### Task to complete
Word for word, copy the data that follows and skip its pictures.

Stored items:
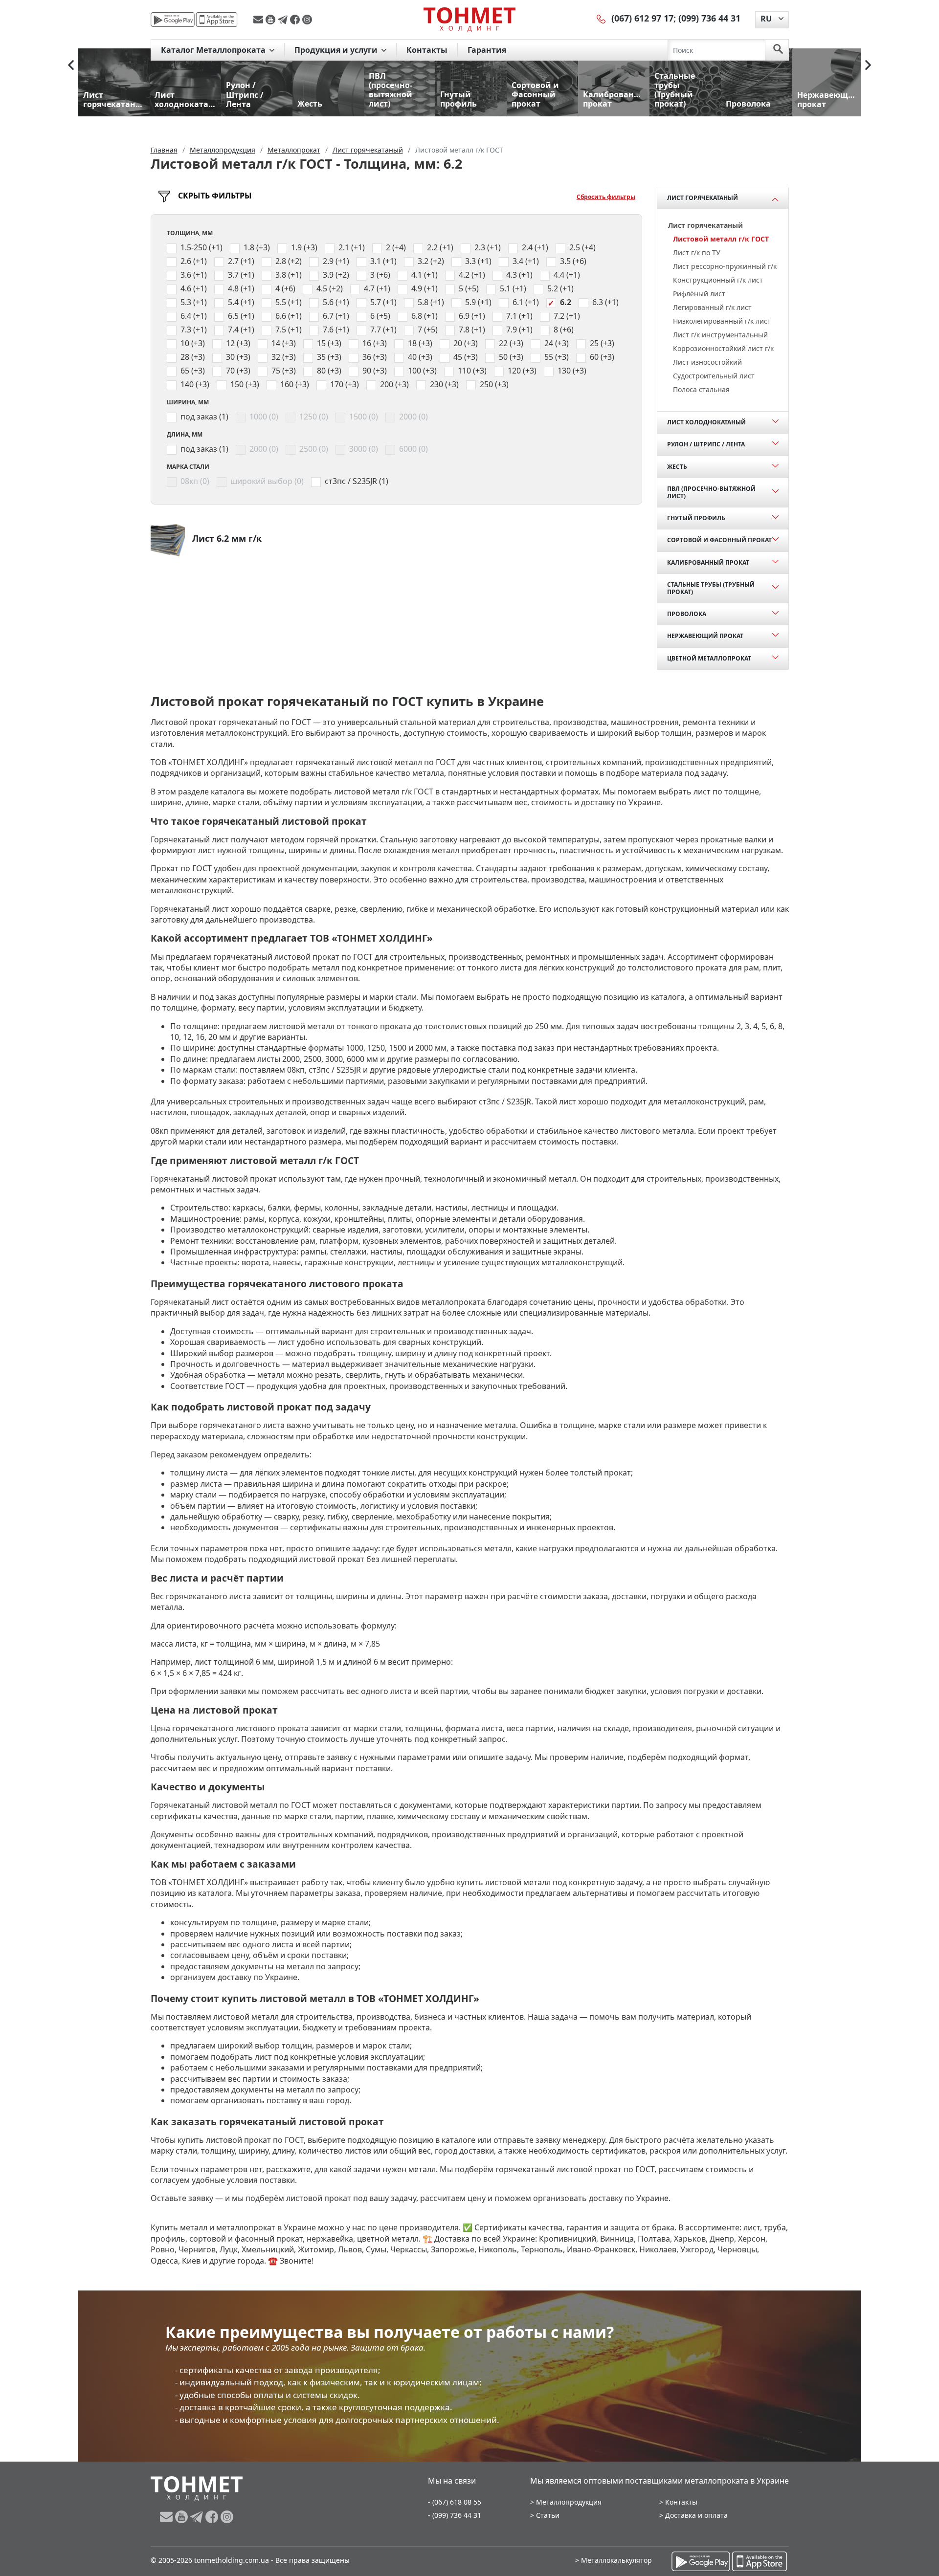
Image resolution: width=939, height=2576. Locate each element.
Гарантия (487, 49)
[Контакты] (601, 18)
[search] (778, 50)
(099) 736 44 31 (709, 18)
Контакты (426, 49)
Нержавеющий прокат (705, 636)
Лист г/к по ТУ (696, 252)
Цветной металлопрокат (709, 658)
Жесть (677, 466)
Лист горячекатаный (702, 198)
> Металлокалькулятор (613, 2560)
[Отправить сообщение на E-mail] (259, 19)
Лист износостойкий (707, 362)
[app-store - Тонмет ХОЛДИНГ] (217, 19)
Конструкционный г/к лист (718, 280)
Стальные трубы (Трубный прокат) (711, 587)
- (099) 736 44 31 (454, 2515)
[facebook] (296, 19)
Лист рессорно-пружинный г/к (725, 266)
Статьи (547, 2515)
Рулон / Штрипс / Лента (706, 444)
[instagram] (307, 19)
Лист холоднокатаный (706, 422)
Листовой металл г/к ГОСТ (721, 238)
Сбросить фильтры (606, 197)
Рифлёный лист (699, 293)
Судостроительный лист (714, 375)
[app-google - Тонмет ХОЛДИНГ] (173, 19)
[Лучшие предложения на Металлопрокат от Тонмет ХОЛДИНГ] (469, 19)
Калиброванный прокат (708, 562)
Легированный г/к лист (712, 307)
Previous (71, 65)
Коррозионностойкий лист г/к (723, 348)
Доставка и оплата (696, 2515)
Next (868, 65)
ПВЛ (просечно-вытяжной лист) (711, 492)
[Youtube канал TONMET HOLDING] (272, 19)
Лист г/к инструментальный (720, 334)
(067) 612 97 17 (642, 18)
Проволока (686, 614)
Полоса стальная (701, 389)
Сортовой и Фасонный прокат (719, 540)
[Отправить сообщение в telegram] (284, 19)
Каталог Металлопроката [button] (214, 49)
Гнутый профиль (696, 518)
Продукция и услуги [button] (337, 49)
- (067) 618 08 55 (454, 2502)
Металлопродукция (569, 2502)
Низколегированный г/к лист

### Expected answer
Image resolution: width=939, height=2576. Locate each element.
Гарантия (487, 49)
[Контакты] (601, 18)
[search] (778, 50)
(099) 736 44 31 (709, 18)
Контакты (426, 49)
Нержавеющий прокат (705, 636)
Лист г/к по ТУ (696, 252)
Цветной металлопрокат (709, 658)
Жесть (677, 466)
Лист горячекатаный (702, 198)
> Металлокалькулятор (613, 2560)
[Отправить сообщение на E-mail] (259, 19)
Лист износостойкий (707, 362)
[app-store - Тонмет ХОЛДИНГ] (217, 19)
Конструкционный г/к лист (718, 280)
Стальные трубы (Трубный прокат) (711, 587)
- (099) 736 44 31 (454, 2515)
[facebook] (296, 19)
Лист рессорно-пружинный г/к (725, 266)
Статьи (547, 2515)
Рулон / Штрипс / Лента (706, 444)
[instagram] (307, 19)
Лист холоднокатаный (706, 422)
Листовой металл г/к ГОСТ (721, 238)
Сбросить фильтры (606, 197)
Рифлёный лист (699, 293)
Судостроительный лист (714, 375)
[app-google - Тонмет ХОЛДИНГ] (173, 19)
[Лучшие предложения на Металлопрокат от Тонмет ХОЛДИНГ] (469, 19)
Калиброванный прокат (708, 562)
Легированный г/к лист (712, 307)
Previous (71, 65)
Коррозионностойкий лист г/к (723, 348)
Доставка и оплата (696, 2515)
Next (868, 65)
ПВЛ (просечно-вытяжной лист) (711, 492)
[Youtube канал TONMET HOLDING] (272, 19)
Лист г/к инструментальный (720, 334)
(067) 612 97 17 (642, 18)
Проволока (686, 614)
Полоса стальная (701, 389)
Сортовой и Фасонный прокат (719, 540)
[Отправить сообщение в telegram] (284, 19)
Каталог Металлопроката [button] (214, 49)
Гнутый профиль (696, 518)
Продукция и услуги [button] (337, 49)
- (067) 618 08 55 (454, 2502)
Металлопродукция (569, 2502)
Низколегированный г/к лист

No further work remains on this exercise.